▶ About this exercise: Write out all of the data again, precisely as it appears.

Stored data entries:

_ _ _

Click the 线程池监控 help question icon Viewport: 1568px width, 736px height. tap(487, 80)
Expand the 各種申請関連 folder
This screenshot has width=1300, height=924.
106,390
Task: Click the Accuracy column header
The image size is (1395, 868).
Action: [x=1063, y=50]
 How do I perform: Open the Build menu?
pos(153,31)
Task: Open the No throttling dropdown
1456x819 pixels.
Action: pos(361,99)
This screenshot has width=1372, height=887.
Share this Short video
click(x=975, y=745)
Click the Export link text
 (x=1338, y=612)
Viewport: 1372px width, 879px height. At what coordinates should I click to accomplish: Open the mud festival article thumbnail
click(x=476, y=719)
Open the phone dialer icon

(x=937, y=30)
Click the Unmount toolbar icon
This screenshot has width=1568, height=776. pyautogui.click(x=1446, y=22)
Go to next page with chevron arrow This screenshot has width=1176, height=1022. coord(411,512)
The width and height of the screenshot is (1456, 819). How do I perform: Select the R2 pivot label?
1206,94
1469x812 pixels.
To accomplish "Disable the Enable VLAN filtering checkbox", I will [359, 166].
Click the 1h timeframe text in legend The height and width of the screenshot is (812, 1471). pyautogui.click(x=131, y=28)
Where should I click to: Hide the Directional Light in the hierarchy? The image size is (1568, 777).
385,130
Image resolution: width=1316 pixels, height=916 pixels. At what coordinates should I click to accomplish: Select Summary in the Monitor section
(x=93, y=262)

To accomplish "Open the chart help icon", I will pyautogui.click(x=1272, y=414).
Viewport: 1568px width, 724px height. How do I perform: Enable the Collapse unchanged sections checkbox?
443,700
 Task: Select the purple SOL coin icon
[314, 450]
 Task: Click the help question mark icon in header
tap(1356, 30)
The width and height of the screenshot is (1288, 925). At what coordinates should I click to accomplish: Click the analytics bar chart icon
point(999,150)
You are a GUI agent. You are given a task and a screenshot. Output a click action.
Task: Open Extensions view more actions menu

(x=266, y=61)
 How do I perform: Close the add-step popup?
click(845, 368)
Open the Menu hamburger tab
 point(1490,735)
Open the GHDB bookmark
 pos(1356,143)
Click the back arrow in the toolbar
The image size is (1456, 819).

_ _ _

▶ Exercise solution:
Click the 线程池监控 help question icon Viewport: 1568px width, 736px height. tap(487, 80)
Expand the 各種申請関連 folder
This screenshot has width=1300, height=924.
106,390
Task: Click the Accuracy column header
The image size is (1395, 868).
Action: [x=1063, y=50]
 How do I perform: Open the Build menu?
pos(153,31)
Task: Open the No throttling dropdown
1456x819 pixels.
Action: pos(361,99)
This screenshot has width=1372, height=887.
Share this Short video
click(x=975, y=745)
Click the Export link text
 (x=1338, y=612)
Viewport: 1372px width, 879px height. At what coordinates should I click to accomplish: Open the mud festival article thumbnail
click(x=476, y=719)
Open the phone dialer icon

(x=937, y=30)
Click the Unmount toolbar icon
This screenshot has width=1568, height=776. pyautogui.click(x=1446, y=22)
Go to next page with chevron arrow This screenshot has width=1176, height=1022. coord(411,512)
The width and height of the screenshot is (1456, 819). How do I perform: Select the R2 pivot label?
1206,94
1469x812 pixels.
To accomplish "Disable the Enable VLAN filtering checkbox", I will [359, 166].
Click the 1h timeframe text in legend The height and width of the screenshot is (812, 1471). pyautogui.click(x=131, y=28)
Where should I click to: Hide the Directional Light in the hierarchy? The image size is (1568, 777).
385,130
Image resolution: width=1316 pixels, height=916 pixels. At what coordinates should I click to accomplish: Select Summary in the Monitor section
(x=93, y=262)

To accomplish "Open the chart help icon", I will pyautogui.click(x=1272, y=414).
Viewport: 1568px width, 724px height. How do I perform: Enable the Collapse unchanged sections checkbox?
443,700
 Task: Select the purple SOL coin icon
[314, 450]
 Task: Click the help question mark icon in header
tap(1356, 30)
The width and height of the screenshot is (1288, 925). At what coordinates should I click to accomplish: Click the analytics bar chart icon
point(999,150)
You are a GUI agent. You are given a task and a screenshot. Output a click action.
Task: Open Extensions view more actions menu

(x=266, y=61)
 How do I perform: Close the add-step popup?
click(845, 368)
Open the Menu hamburger tab
 point(1490,735)
Open the GHDB bookmark
 pos(1356,143)
Click the back arrow in the toolbar
The image size is (1456, 819).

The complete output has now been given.